Work instruction
In the records below, tally the lines that contain the word "computer" and give only that number.

------------------------------------

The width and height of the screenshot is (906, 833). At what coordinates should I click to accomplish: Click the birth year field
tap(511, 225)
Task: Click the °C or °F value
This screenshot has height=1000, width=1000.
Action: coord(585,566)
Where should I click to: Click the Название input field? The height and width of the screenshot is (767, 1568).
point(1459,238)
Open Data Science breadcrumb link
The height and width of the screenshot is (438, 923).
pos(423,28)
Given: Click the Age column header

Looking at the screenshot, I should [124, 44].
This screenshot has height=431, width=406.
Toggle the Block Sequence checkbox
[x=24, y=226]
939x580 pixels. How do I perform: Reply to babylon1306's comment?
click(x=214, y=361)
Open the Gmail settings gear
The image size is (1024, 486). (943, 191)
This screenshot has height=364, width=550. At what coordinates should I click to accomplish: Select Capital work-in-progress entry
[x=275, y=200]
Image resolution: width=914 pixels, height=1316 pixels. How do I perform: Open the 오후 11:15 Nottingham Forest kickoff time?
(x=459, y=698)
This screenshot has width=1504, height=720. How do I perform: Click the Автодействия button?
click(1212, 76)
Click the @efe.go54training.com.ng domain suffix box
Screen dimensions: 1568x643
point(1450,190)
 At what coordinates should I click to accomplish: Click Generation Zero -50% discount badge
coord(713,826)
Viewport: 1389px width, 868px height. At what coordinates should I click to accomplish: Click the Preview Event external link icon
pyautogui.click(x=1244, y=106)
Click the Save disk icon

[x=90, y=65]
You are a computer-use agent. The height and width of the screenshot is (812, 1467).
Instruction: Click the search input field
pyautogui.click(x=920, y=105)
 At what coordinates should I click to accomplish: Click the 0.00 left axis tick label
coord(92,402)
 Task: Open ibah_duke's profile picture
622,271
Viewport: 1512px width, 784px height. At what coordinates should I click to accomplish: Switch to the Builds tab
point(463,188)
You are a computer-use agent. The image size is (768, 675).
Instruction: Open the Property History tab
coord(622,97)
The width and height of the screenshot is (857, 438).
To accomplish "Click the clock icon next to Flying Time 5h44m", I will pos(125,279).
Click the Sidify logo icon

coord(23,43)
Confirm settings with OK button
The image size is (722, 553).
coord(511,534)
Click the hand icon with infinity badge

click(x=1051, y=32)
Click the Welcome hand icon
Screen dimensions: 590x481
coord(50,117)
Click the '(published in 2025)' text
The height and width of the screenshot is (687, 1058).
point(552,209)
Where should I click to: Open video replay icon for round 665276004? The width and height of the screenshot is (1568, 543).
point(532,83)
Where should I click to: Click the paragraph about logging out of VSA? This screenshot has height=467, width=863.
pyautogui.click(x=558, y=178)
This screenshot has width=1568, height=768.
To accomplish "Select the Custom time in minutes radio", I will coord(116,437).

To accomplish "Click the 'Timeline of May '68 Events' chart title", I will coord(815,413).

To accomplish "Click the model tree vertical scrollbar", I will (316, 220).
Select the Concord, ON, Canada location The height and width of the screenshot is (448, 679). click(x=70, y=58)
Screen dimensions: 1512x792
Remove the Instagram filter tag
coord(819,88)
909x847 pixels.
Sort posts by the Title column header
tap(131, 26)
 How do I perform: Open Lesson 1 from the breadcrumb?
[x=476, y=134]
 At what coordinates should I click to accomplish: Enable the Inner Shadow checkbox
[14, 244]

------------------------------------

Your response
2